Rivals accused rightist presidential candidate Nicolas Sarkozy of worsening tension between youths and police on Wednesday after clashes at a Paris train station overnight. Officials said Tuesday's confrontation at the Gare du Nord terminal began when police arrested a 33-year illegal immigrant who attacked staff when asked to show his ticket.
Youths at the station, a hub for trains to suburbs north of Paris, said police had manhandled the suspect. Shouting "Sarkozy hypocrite", hundreds of youths threw flower pots and bottles at police during unrest that lasted for several hours. Police used teargas to disperse youths who smashed shop windows. Thirteen people were arrested.
Sarkozy confirmed his status as a law-and-order hard-liner in riots that hit the poor suburbs around Paris and other French cities in 2005, and rivals were quick to blame him for fomenting a climate of hostility between youths and police.
Socialist officials said Tuesday's clashes were the legacy of the "provocative habits and language" of Sarkozy while its presidential candidate Segolene Royal said the violence highlighted Sarkozy's policy failures.
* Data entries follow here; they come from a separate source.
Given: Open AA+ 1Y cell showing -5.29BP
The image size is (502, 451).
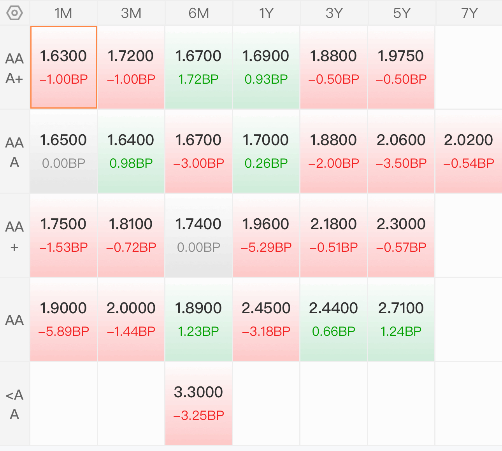Looking at the screenshot, I should [266, 235].
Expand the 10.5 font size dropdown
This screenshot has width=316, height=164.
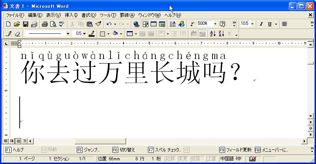[x=252, y=24]
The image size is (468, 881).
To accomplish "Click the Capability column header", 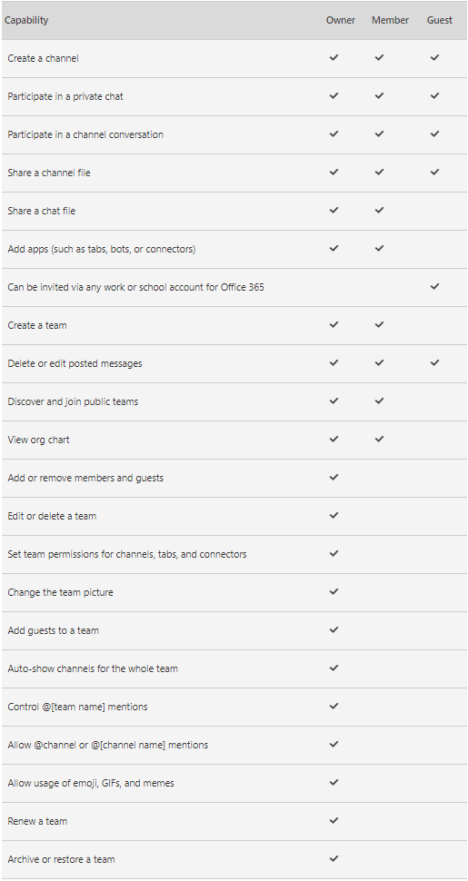I will [26, 20].
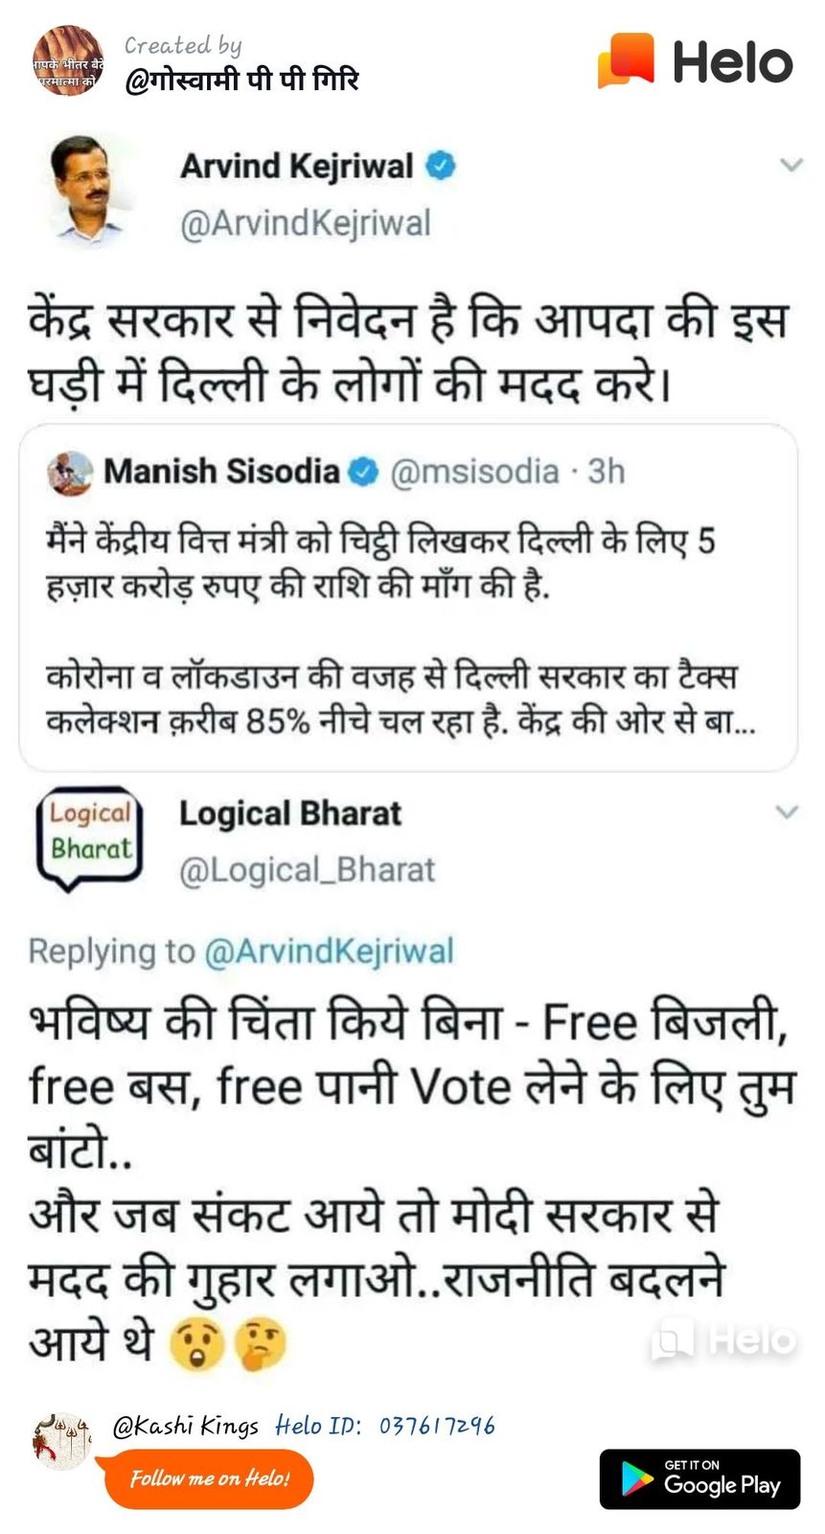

"In five years with a rightist government that has made security its main campaign issue, you can see that it's failure all down the line," Royal told Canal+ television. Sarkozy, who stepped down as interior minister on Monday to focus on his campaign, justified the police action. "I want to tell the French that I will not be on the side of fraudsters, cheats, dishonest people ... those who think that in order to get heard, they must demolish a train station and break public equipment paid for by taxpayers," he said.
Francois Baroin, Sarkozy's successor as interior minister, said the man stopped by ticket inspectors was of Congolese origin and well-known to police. After initially being dominated by economic questions, France's election campaign has increasingly come to focus on issues of security and immigration this month.
Centrist presidential hopeful Francois Bayrou, who trails Royal and Sarkozy in opinion polls, avoided criticising Sarkozy by name, but said: "It's very important to end this climate of perpetual confrontation between police and some citizens."
The clashes came a week after police sparked an outcry by detaining a Paris teacher for several hours after she tried to prevent the arrest of an illegal immigrant near her school.
Le Monde daily said in an editorial both events highlighted the "climate of incomprehension" between police and some French. Sarkozy has sought to soften the tough image he built up as "France's top policeman", meeting factory workers and quoting widely from poets in recent campaign speeches. But critics say he remains a hate-figure for many in the neighbourhoods hit by the 2005 riots, the worst in 40 years.